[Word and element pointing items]
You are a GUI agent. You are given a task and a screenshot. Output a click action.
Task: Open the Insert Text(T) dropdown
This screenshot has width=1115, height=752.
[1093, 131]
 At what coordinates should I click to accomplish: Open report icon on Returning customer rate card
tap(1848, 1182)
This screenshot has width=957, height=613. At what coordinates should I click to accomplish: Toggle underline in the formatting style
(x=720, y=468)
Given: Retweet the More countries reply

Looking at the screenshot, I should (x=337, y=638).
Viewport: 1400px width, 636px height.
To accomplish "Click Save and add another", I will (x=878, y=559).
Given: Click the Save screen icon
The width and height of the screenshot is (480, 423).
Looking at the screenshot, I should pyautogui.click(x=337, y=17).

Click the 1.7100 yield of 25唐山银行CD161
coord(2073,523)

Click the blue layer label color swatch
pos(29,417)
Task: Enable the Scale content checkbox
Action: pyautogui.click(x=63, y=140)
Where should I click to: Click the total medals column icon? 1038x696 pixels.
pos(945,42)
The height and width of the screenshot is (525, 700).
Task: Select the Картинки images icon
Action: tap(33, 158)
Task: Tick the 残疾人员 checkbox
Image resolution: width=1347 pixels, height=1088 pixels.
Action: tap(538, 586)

**Aim of the task**
Rewrite all of the items above, switching "dropdown" to "menu" and leaving everything else unchanged.

**Result**
You are a GUI agent. You are given a task and a screenshot. Output a click action.
Task: Open the Insert Text(T) menu
This screenshot has width=1115, height=752.
[1093, 131]
 At what coordinates should I click to accomplish: Open report icon on Returning customer rate card
tap(1848, 1182)
This screenshot has width=957, height=613. At what coordinates should I click to accomplish: Toggle underline in the formatting style
(x=720, y=468)
Given: Retweet the More countries reply

Looking at the screenshot, I should (x=337, y=638).
Viewport: 1400px width, 636px height.
To accomplish "Click Save and add another", I will (x=878, y=559).
Given: Click the Save screen icon
The width and height of the screenshot is (480, 423).
Looking at the screenshot, I should pyautogui.click(x=337, y=17).

Click the 1.7100 yield of 25唐山银行CD161
coord(2073,523)

Click the blue layer label color swatch
pos(29,417)
Task: Enable the Scale content checkbox
Action: pyautogui.click(x=63, y=140)
Where should I click to: Click the total medals column icon? 1038x696 pixels.
pos(945,42)
The height and width of the screenshot is (525, 700).
Task: Select the Картинки images icon
Action: tap(33, 158)
Task: Tick the 残疾人员 checkbox
Image resolution: width=1347 pixels, height=1088 pixels.
Action: tap(538, 586)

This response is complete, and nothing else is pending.